Learning Human-robot Handover Trajectory by Imitation Based on Multi-level Kernelized Movement Primitives

Aiming at the problem of robot trajectories reproduction and generalization for human-robot handover tasks, a one-shot imitation learning method for human-robot joint trajectories is proposed based on multi-level kernelized movement primitives. By transferring the non-linear relationship between the positions of the human hand and the robot end-effector, which is learned in a spatial sub-region, to other sub-regions, the human-robot handover skills can cover the overall interaction workspace. By modeling and modulating the length of robot end-effector motion trajectories, the algorithm can adapt to the length variance of robot end-effector trajectory during trajectory reproduction.

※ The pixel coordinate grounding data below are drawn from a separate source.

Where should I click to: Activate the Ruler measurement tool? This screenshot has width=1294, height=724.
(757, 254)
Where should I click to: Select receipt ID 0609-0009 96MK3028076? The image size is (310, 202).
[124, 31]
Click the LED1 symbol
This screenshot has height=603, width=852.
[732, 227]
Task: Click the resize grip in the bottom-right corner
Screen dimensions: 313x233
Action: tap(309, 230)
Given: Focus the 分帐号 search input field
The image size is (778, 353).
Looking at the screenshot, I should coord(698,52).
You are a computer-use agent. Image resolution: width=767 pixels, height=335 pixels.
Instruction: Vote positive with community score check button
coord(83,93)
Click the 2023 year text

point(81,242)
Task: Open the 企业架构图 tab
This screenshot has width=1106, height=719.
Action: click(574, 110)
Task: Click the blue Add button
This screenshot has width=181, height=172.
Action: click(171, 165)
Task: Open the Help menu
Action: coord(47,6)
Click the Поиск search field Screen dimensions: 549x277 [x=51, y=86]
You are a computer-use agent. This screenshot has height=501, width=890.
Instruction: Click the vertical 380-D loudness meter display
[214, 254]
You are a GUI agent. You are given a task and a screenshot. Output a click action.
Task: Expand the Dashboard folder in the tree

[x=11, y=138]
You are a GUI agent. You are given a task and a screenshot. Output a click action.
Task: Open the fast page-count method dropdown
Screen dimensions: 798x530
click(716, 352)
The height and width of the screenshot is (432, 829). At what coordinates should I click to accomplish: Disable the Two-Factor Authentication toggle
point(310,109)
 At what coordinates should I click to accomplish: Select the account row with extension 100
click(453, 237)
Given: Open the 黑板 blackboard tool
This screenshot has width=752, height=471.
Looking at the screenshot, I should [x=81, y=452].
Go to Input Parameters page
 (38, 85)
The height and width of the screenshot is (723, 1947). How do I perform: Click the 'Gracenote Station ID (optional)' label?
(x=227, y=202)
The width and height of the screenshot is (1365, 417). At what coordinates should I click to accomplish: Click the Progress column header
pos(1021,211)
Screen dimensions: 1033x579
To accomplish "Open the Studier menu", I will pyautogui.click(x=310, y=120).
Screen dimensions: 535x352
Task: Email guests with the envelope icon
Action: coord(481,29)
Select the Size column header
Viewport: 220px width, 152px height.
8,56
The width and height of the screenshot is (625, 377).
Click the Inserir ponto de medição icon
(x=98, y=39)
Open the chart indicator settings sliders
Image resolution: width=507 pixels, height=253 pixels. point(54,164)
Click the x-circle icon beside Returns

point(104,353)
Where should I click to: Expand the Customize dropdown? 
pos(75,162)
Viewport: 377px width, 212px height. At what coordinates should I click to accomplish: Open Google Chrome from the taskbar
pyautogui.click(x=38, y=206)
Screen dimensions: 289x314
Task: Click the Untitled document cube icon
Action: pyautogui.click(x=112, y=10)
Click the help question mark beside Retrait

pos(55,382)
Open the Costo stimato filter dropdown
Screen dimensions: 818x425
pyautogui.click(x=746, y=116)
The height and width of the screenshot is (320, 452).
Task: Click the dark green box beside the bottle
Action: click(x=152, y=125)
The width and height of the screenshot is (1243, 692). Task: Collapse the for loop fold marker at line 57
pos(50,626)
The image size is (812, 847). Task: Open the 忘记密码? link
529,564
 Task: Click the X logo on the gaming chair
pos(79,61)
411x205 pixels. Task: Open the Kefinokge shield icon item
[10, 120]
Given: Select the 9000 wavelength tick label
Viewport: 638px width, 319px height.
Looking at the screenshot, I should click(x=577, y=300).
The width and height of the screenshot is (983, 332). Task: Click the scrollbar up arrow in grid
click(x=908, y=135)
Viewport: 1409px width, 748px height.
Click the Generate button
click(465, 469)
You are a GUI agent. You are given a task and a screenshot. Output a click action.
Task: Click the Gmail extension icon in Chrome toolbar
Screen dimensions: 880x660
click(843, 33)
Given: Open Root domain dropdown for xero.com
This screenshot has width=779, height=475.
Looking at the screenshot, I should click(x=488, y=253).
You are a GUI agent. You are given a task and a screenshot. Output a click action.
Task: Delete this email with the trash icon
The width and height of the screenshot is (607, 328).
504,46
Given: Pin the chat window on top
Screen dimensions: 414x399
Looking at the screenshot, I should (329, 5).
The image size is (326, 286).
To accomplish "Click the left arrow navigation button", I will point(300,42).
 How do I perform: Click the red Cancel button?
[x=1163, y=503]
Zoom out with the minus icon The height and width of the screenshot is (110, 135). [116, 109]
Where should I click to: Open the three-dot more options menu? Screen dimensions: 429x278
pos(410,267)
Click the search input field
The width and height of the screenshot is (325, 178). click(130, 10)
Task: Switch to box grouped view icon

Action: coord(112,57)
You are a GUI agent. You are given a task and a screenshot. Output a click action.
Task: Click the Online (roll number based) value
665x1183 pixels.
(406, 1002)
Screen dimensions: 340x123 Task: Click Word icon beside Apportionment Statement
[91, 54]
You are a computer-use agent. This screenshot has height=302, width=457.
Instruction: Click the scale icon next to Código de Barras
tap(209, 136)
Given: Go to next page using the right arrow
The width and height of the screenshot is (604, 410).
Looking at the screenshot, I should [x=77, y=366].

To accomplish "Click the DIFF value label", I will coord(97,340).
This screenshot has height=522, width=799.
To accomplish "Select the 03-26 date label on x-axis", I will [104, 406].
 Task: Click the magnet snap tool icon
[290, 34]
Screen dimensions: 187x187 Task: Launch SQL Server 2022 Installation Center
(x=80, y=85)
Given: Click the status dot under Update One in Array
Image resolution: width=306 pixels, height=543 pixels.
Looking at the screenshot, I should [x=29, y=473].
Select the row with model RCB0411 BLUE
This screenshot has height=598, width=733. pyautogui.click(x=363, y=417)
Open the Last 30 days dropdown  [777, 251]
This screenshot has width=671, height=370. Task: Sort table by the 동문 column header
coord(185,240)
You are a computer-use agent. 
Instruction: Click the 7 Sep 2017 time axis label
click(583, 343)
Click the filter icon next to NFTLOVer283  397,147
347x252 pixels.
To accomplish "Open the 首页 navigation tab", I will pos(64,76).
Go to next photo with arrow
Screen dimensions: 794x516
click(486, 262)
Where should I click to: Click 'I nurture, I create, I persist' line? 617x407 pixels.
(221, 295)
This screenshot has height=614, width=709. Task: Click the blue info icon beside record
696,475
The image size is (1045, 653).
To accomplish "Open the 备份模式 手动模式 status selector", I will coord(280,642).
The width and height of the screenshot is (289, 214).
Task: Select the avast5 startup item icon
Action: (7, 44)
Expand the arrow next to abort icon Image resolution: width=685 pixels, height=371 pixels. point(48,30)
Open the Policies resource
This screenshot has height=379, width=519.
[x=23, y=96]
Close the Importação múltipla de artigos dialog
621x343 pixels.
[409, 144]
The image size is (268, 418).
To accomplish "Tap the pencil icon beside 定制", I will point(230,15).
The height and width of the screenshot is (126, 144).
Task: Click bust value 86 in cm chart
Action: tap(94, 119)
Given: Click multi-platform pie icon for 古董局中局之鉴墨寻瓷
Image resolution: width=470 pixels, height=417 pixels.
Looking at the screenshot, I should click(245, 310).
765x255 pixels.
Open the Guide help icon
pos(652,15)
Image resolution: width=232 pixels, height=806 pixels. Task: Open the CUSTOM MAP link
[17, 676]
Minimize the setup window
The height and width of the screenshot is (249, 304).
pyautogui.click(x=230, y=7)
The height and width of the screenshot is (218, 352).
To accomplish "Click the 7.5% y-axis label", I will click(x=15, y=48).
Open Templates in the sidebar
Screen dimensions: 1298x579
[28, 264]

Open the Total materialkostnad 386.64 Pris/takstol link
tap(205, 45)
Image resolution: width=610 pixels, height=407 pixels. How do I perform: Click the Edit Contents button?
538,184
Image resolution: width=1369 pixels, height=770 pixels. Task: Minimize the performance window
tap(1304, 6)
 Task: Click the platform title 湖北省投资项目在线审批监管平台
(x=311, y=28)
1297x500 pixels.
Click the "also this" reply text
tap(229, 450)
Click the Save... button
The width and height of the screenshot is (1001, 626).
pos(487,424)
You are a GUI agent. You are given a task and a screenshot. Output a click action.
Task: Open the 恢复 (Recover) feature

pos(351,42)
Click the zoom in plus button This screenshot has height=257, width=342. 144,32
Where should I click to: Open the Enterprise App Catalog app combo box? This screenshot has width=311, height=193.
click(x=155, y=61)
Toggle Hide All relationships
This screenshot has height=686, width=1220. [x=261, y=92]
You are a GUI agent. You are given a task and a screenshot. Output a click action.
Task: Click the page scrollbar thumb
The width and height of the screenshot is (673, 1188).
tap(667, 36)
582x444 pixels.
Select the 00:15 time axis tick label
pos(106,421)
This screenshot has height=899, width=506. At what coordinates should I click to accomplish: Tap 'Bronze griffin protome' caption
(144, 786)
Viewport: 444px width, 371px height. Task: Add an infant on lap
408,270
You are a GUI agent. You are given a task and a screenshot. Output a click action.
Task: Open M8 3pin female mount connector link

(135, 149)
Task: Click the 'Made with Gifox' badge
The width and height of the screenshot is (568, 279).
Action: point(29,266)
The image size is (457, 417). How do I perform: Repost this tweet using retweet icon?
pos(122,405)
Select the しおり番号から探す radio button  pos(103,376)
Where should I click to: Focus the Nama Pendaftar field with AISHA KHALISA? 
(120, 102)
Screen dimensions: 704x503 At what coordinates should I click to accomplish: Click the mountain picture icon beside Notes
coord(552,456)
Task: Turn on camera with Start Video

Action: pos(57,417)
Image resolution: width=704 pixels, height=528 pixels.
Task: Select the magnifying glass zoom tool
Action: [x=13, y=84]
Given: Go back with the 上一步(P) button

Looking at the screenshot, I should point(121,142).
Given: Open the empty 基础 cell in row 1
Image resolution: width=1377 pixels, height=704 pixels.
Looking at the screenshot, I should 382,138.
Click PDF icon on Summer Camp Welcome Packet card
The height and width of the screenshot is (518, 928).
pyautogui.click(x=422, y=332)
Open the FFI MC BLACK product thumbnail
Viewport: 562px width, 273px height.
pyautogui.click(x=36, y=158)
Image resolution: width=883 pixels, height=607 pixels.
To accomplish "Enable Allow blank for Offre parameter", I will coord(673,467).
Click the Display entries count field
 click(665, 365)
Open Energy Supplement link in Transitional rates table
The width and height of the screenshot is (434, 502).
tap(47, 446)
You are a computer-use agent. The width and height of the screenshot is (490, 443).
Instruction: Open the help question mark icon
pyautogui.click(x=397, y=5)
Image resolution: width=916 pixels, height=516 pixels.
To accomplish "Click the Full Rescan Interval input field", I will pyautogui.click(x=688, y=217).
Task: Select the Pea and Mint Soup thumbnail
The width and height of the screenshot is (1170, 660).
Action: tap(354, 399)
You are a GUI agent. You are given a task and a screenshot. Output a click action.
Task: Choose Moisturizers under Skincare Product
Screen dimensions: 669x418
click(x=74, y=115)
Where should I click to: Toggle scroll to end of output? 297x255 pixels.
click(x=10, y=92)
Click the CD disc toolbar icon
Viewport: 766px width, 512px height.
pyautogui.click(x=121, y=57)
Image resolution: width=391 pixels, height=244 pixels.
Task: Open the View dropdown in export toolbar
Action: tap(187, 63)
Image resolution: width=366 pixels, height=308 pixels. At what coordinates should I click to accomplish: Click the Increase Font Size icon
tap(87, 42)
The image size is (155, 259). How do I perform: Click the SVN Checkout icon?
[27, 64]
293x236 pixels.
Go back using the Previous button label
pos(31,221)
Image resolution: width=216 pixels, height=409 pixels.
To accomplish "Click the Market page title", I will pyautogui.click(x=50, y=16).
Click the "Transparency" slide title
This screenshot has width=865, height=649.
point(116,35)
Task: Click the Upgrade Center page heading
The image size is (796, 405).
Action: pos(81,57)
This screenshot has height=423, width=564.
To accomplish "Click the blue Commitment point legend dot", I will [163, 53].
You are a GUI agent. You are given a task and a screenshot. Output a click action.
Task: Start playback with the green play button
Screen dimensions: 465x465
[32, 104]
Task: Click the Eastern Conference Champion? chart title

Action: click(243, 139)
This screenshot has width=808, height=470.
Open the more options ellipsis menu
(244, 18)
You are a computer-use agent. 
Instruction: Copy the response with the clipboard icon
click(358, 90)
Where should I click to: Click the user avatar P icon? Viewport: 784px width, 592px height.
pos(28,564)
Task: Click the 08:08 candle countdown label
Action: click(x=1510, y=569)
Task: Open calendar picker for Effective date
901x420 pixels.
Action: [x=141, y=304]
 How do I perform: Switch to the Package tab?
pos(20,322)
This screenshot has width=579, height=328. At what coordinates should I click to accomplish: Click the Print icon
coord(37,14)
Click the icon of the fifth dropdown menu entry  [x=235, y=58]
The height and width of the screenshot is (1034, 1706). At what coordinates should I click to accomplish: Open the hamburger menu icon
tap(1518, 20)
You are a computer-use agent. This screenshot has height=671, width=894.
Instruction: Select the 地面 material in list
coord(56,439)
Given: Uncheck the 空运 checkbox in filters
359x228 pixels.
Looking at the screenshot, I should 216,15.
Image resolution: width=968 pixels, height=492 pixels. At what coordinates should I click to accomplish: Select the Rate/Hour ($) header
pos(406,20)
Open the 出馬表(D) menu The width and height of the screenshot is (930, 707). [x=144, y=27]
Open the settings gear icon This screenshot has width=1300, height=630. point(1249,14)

Experiments on a UR5 robot show that, compared with classical kernelized movement primitives algorithm, the proposed multi-level kernelized movement primitives algorithm avoids the uniform sampling of the complete human hand position space and eliminates the interference of sampling points from other sub-regions during inference procedure of hand position in a certain sub-region. Therefore, the average inference error is reduced from 7.11 cm to 1.85 cm, and the average inference time consumption is shortened from 0.138 s to 0.015 s, which achieves higher accuracy and better real-time performance. The proposed algorithm improves handover success rate from 13.3% to 100% on the hand-robot joint trajectories with significant scale variance, which outperforms classical kernelized movement primitives algorithm in the learning ability and adaptability.